▶ SUPPLIED INFORMATION:
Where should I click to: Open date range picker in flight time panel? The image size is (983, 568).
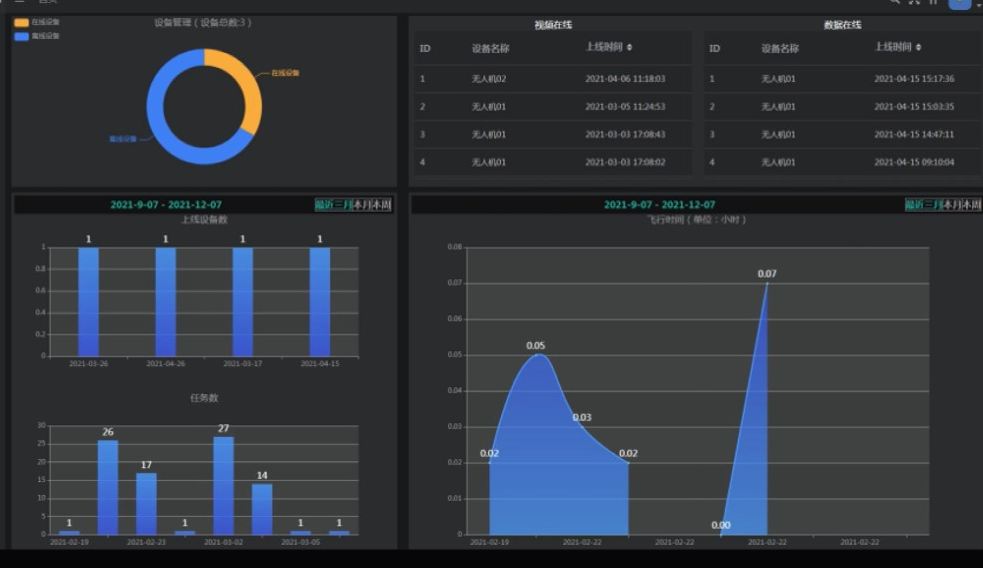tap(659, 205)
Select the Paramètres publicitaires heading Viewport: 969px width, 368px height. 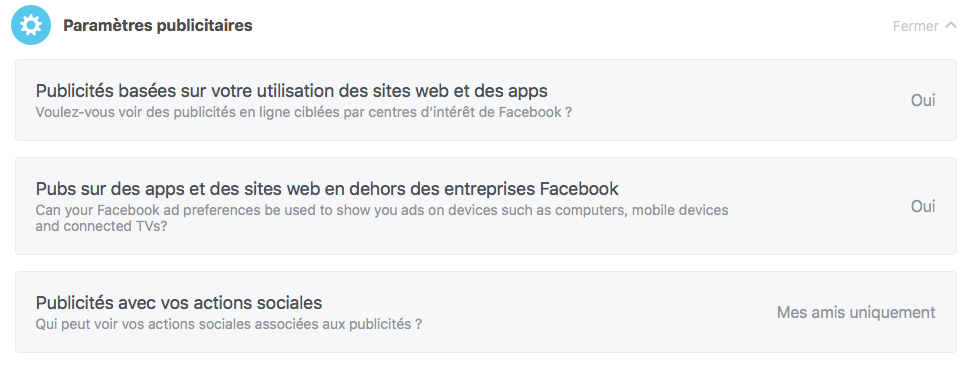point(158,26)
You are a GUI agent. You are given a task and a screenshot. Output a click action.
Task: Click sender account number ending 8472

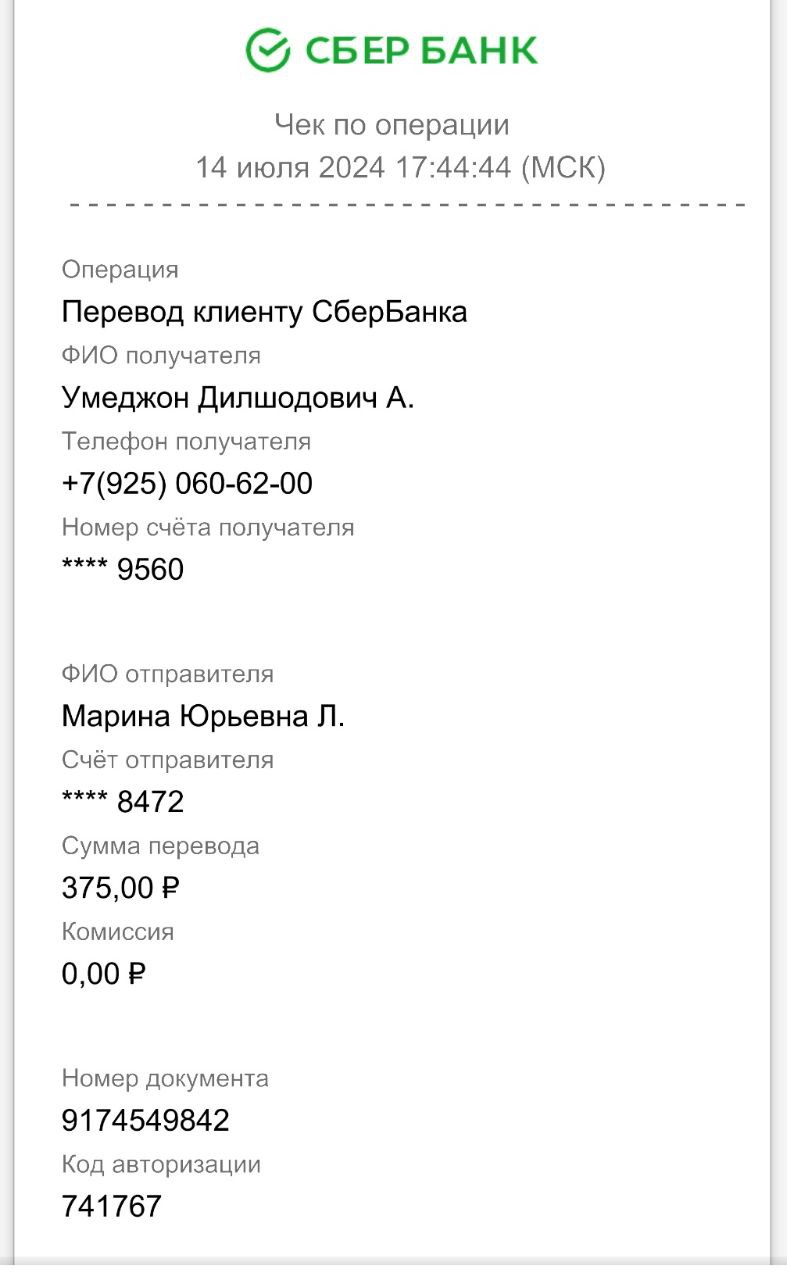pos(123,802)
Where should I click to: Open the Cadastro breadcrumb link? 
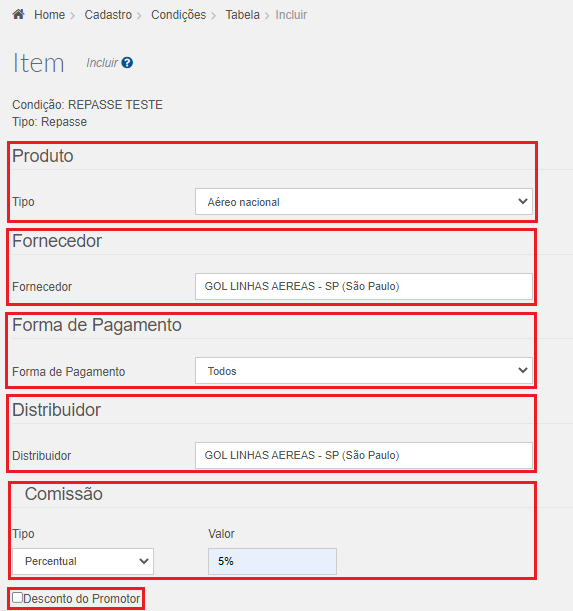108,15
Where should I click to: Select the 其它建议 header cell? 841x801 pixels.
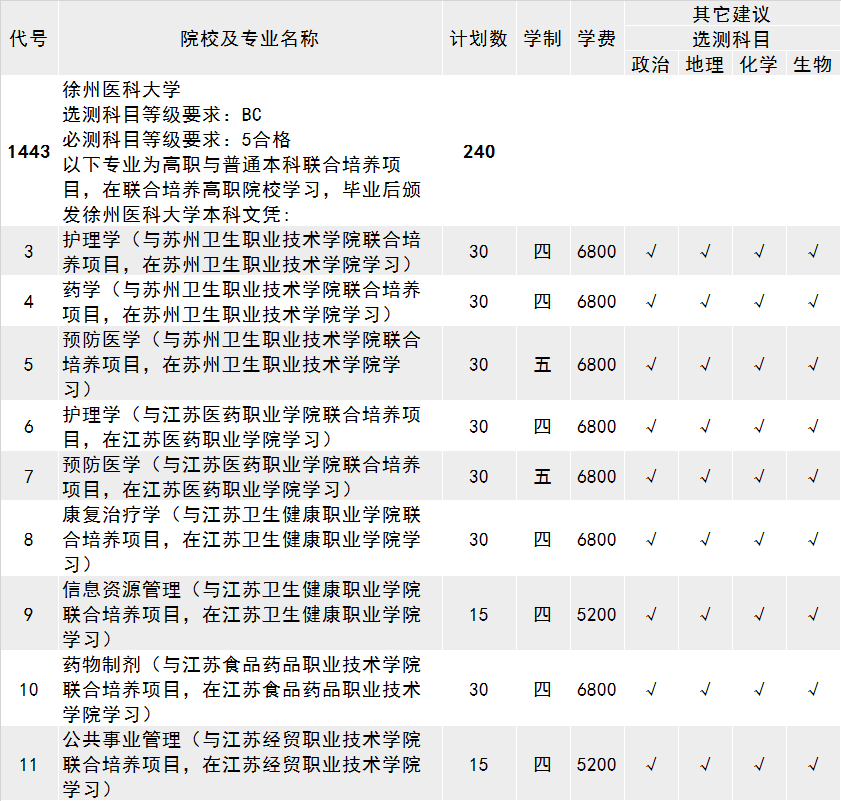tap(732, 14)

▶ WORK TO COMPLETE: In the material above, retype exactly the lines that run from the one containing "Where should I click to: Select" through the last line, and keep out the pictures.

▶ EXERCISE OUTPUT:
Where should I click to: Select the 其它建议 header cell? 841x801 pixels.
tap(732, 14)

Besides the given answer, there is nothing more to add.